In “the other language” for an already long time one can rely on the order of key-value pairs in the Map
equivalent so getting keys returns them in the order the data structure was created so I never had problems serialising them into JSON and storing in jsonb
columns. In Elixir (and apparently in Erlang) this is not the case though. Hence if I can’t rely on the order of keys in Map
then Keyword
to the rescue! Now I have the same data wrapped in keyword lists. This is still OK as they are relatively small so traversing them when accessing arbitrary elements is not a show-stopper. All works. And here comes the moment when I need to persist them to the database. “Normally” I’d use jsonb
column for storing Map
s but how do you suggest storing Keyword
?
FWIW, JSON also provides 0 guarantees about key order within maps, it’s entirely implementation specific. Postgres could change their mind about jsonb
tomorrow and technically be spec compliant.
If order is genuinely important I’d have a list of objects like [{"key":"foo","value":1},..]
. This way you are depending on behavior not guaranteed by the JSON spec.
Heh, you might be right.

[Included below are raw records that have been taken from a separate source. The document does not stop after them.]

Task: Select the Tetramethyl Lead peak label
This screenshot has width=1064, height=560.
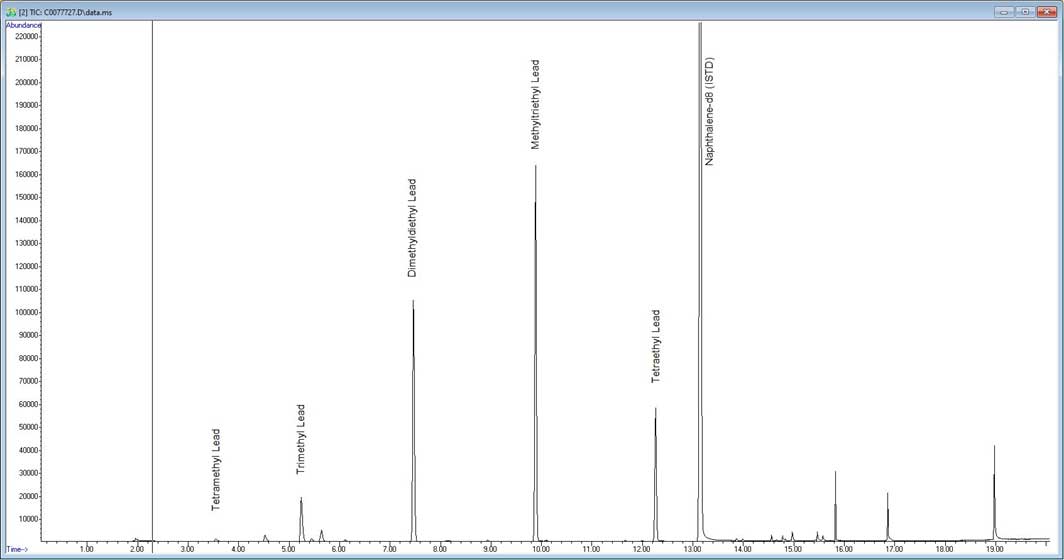Action: point(216,469)
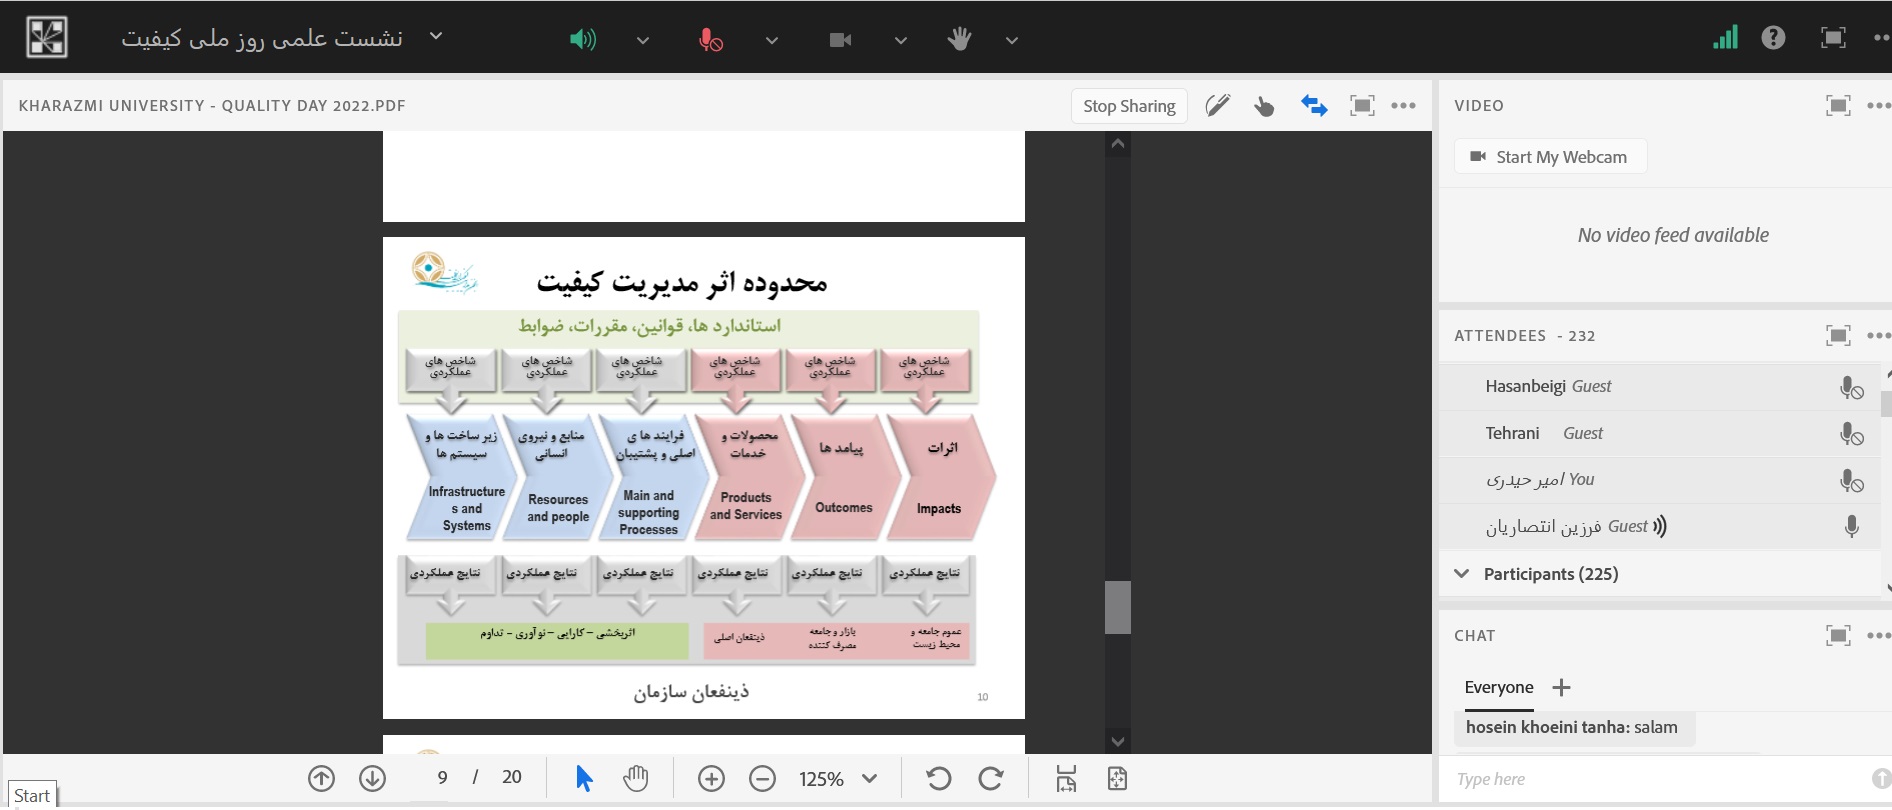Click the blue sync arrows icon
1892x810 pixels.
pyautogui.click(x=1314, y=106)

I probably overstretched my memory and extrapolated too far from the fact that “Hash” preserves the order. Need to dig out how I did it in the past, tnx.
Just for completeness sake: Jason does support decoding json to a OrderedObjects struct and encode back, which can be used to maintain order, given that property is useful around caching / doing minimal changes to json data, which can be totally unrelated to the fact that consumers of the json data cannot rely on the order.
I’d probably have to write my own serialiser/deserialiser too… Was wondering if there’s something first-party (like Ecto itself) already available
Right! Something like this:
https://hexdocs.pm/jason/Jason.OrderedObject.html
A wrapper around a keyword (that supports non-atom keys) allowing for proper protocol implementations.
Implements the Access
behaviour and Enumerable
protocol with complexity similar to keywords/lists.
OK, so… @benwilson512 is obviously right: “jsonb
does not preserve white space, does not preserve the order of object keys […]”, and - yes - it was json
, not jsonb
what I used to use for such cases. @LostKobrakai is as usual right too. Jason.OrderedObject
works as expected, and since Jason is already a dependency that fits my bill too. Summing up. Jason.OrderedObject
combined with json
column (although I guess even a varchar()
would do here) works well for the case at hand. As always - thank you guys for valuable input!